Friday, November 27, 2009

Intro and Big Idea

Introduction:

In heaven one will find those who died proudly and those who died in hatred. The poem by Rupert Brooke The Soldier and the poem Reconciliation by Siegfried Sassoon both cope with the situation of dying for one’s own country and the nationalistic feeling towards war. While both poems speak of war in different ways and through the use of different devices, the two lyric poems have some similarities. The biggest difference is the fact that The Soldier was written before the war and is an Italian sonnet and Reconciliation was written after the war and is an epigram. The main idea portrayed in The Soldier speaks of the love towards own country and that it is a positive thing if one dies for their own country. Reconciliation speaks of the horrors of the war, and that it is foolish to think that war is something positive and that fighting is doing a good deed. Therefore, the two poems differ in their perspective but have the same content, since both talk about nationalism and the love or hate to fight for ones country.
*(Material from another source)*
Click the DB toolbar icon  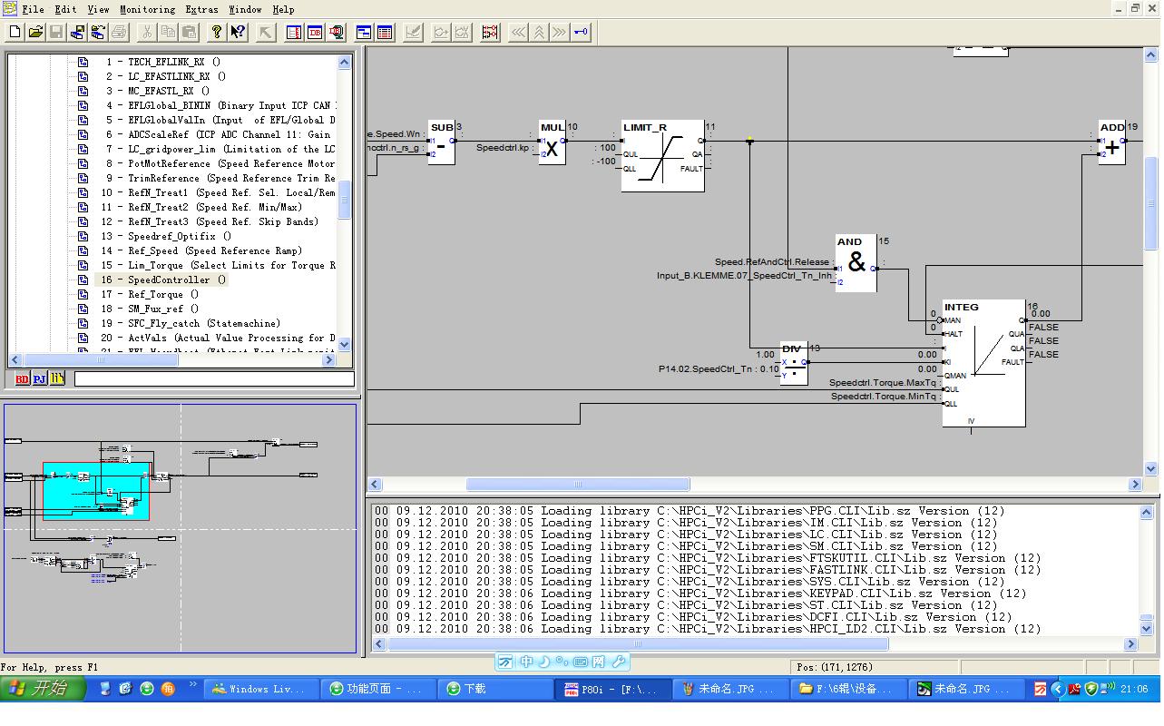pyautogui.click(x=315, y=32)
These main ideas are portrayed and displayed in the pieces through mainly imagery, both sensory and figurative, as well as tone, rhetoric, persona, structure and language. Although one may be more present in one of the poems than in the other, both use imagery as their main device to emphasize their view on going to war and the good and bad things about what happened or what is going to happen.


General Big Idea: The big idea that these two poems both share in common is the juxtaposition about being proud to fight for ones country and the loss that happens during a war.